Il existe un fossé entre les habitudes écologiques des baby-boomers et l’ampleur mondiale de la crise climatique. Recyclage du plastique peut réduisez la pollution, mais seul un petit pourcentage de ce que vous collectez est réellement recyclé – aussi peu que 5 à 6 %. Le reste finit dans les décharges, vendu à d’autres pays, voire incinéré, malgré ce que prétendent de nombreux mythes sur le recyclage du plastique. Pire encore, recycler une bouteille en plastique peut parfois nécessiter plus de ressources et émettre plus de gaz à effet de serre que s’il en était créé de toutes pièces. De toute évidence, l’environnementalisme individuel de nombreux baby-boomers ne suffit pas à sauver la planète.

Néanmoins, le simple fait que de nombreux baby-boomers s’intéressent aux questions environnementales pourrait s’avérer être un bénéfice net pour la planète. Leurs habitudes respectueuses de l’environnement sont souvent égoïstes, en mettant l’accent sur leur environnement local et en privilégiant davantage la réduction de la pollution. Selon une étude italienne de 2017, cela peut constituer une stratégie extrêmement efficace pour un changement environnemental positif. L’article, sous-titré « L’altruisme n’est pas la seule voie vers la durabilité », suggère que les appels à l’intérêt personnel favorisent « des comportements durables et pro-environnementaux ». En d’autres termes, le recyclage n’est peut-être pas efficace à l’échelle mondiale, mais la conscience environnementale qu’il inculque aux baby-boomers peut avoir des effets locaux étendus.

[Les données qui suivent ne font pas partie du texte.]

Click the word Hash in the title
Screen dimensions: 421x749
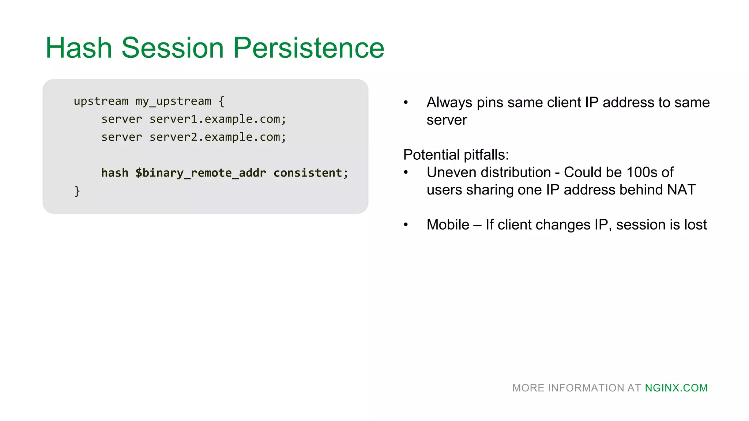tap(79, 48)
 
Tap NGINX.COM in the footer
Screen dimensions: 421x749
tap(676, 388)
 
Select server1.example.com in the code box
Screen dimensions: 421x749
tap(217, 119)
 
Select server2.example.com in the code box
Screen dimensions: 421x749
tap(217, 137)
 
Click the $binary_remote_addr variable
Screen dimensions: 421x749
tap(200, 173)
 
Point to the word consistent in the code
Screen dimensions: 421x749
tap(308, 173)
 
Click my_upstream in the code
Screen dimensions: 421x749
tap(173, 101)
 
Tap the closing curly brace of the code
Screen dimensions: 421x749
tap(77, 191)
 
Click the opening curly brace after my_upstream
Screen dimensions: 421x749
tap(221, 101)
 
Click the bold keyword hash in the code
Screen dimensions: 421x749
tap(114, 173)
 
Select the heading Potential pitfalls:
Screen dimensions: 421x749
tap(456, 155)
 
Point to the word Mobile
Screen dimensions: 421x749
tap(448, 224)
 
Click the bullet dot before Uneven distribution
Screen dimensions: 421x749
tap(406, 172)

Par exemple, les baby-boomers sont la génération la plus susceptible d’acheter localement, tandis que les jeunes générations sont plus susceptibles d’acheter des produits en ligne. Des chercheurs de l’Université d’État de l’Iowa ont démontré que l’achat de produits locaux présente d’importants avantages environnementaux, notamment une réduction des émissions de gaz à effet de serre. Le transport de nourriture de loin nécessite la réfrigération, le camionnage et l’expédition, tandis que les produits locaux préférés des baby-boomers sont souvent vendus peu de temps après la récolte. Ainsi, même si les habitudes des baby-boomers ne résoudront pas les crises mondiales, nombre d’entre eux font un pas dans la bonne direction.



Nicolas est journaliste depuis 2014, mais avant tout passionné des jeux vidéo depuis sa naissance, et des nouvelles technologies depuis son adolescence.